The demo source code contains two files. The first file will precompute the "encoded" faces' features and save the results alongside with the persons' names.

The second will be the live demo to capture frames of images from a webcam and identify if any known faces. 

Let's jump into it.

Precompute face features

One standard way to add a new person to the model is to call the one-shot learning. In the one-shot learning problem, you have to learn from just one example to recognize the person again.

I might be risky since this one photo could be badly lighted or the pose of the face is really bad. So my approach is by extracting faces for from a short video clip taking only contains this person and calculate the "mean features" by averaging all computed features for each image. 
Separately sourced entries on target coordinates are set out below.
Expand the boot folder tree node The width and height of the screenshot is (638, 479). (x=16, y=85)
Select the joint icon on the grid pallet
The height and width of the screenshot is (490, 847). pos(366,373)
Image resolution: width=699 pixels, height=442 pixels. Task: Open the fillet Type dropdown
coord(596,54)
You can find my full source precompute_features.py. But here is the important parts that make the magic happen.

We have one or more video files for each person. FaceExtractor 's  extract_faces method takes a video file, read it frame by frame.

For each frame, it crops the face area, then saves the face to an image file into the save_folder.
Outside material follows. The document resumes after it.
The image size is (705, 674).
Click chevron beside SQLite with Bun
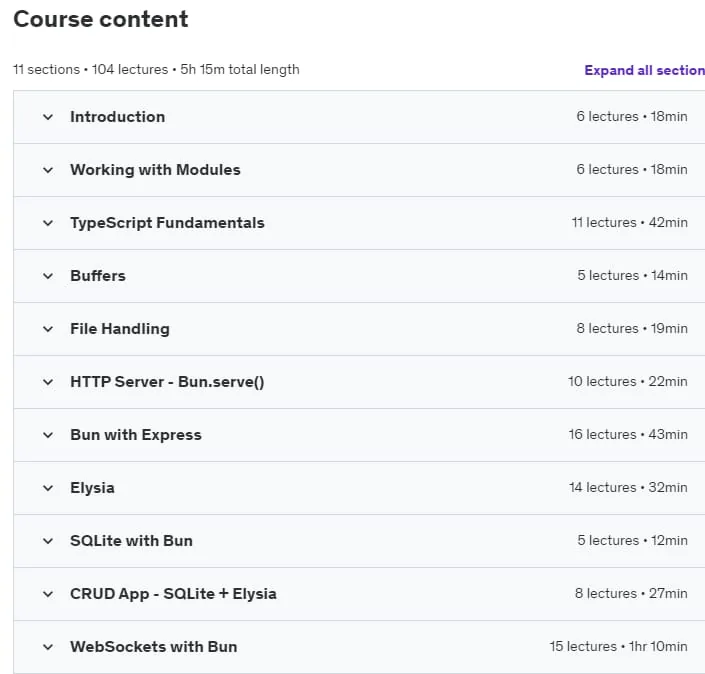tap(48, 541)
    FACE_IMAGES_FOLDER = "./data/face_images"
    VIDEOS_FOLDER = "./data/videos"
    extractor = FaceExtractor()
    folders = list(glob.iglob(os.path.join(VIDEOS_FOLDER, '*')))
    os.makedirs(FACE_IMAGES_FOLDER, exist_ok=True)
    names = [os.path.basename(folder) for folder in folders]
    for i, folder in enumerate(folders):
        name = names[i]
        videos = list(glob.iglob(os.path.join(folder, '*.*')))
        save_folder = os.path.join(FACE_IMAGES_FOLDER, name)
        print(save_folder)
        os.makedirs(save_folder, exist_ok=True)
        for video in videos:
            extractor.extract_faces(video, save_folder)

In the extract_faces method, we call the VGGFace feature extractor to generate face features like this,

from keras_vggface.vggface import VGGFace

resnet50_features = VGGFace(model='resnet50', include_top=False, input_shape=(224, 224, 3),
                                pooling='avg')  # pooling: None, avg or max
# images is a numpy array with shape (N, 224, 224, 3)
features = resnet50_features.predict(images)
# features is a numpy array with shape (N, 2048)

We do this for all people's videos. Then we extract features for those face images and calculate the "mean face features" for each person. Then save it to file for the demo part.

    precompute_features = []
    for i, folder in enumerate(folders):
        name = names[i]
        save_folder = os.path.join(FACE_IMAGES_FOLDER, name)
        mean_features = cal_mean_feature(image_folder=save_folder)
        precompute_features.append({"name": name, "features": mean_features})
    pickle_stuff("./data/precompute_features.pickle", precompute_features)

Live demo part

Since we have already pre-computed the face features of each person in the live demo part. It only needs to load up the features file we just saved.

Extract the faces, compute the features, compare them with our precomputed features to find if any matches. If we found any matching face, we draw the person's name in the frame overlay.

The method below takes the features computed from a face in webcam image and compare with each of our known faces' features

    def identify_face(self, features, threshold=100):
        distances = []
        for person in self.precompute_features_map:
            person_features = person.get("features")
            distance = sp.spatial.distance.euclidean(person_features, features)
            distances.append(distance)
        min_distance_value = min(distances)
        min_distance_index = distances.index(min_distance_value)
        if min_distance_value < threshold:
            return self.precompute_features_map[min_distance_index].get("name")
        else:
            return "?"

If the person's face feature is "far away" from all of our known face features, we show the "?" sign on the final image overlay to indicate this is an unknown face.

A demo shown below,

face identification unknown

Summary and Further Reading

I have only included 3 people in this demo. As you can imagining, as the number of people grows, the model will likely to confuse with two similar faces.

If that happens, you could consider exploring the Siamese Network with Triplet Loss as shown in the Coursera course.

FaceNet is a good example.

For those interested. The full source code is listed in my GitHub repo. Enjoy!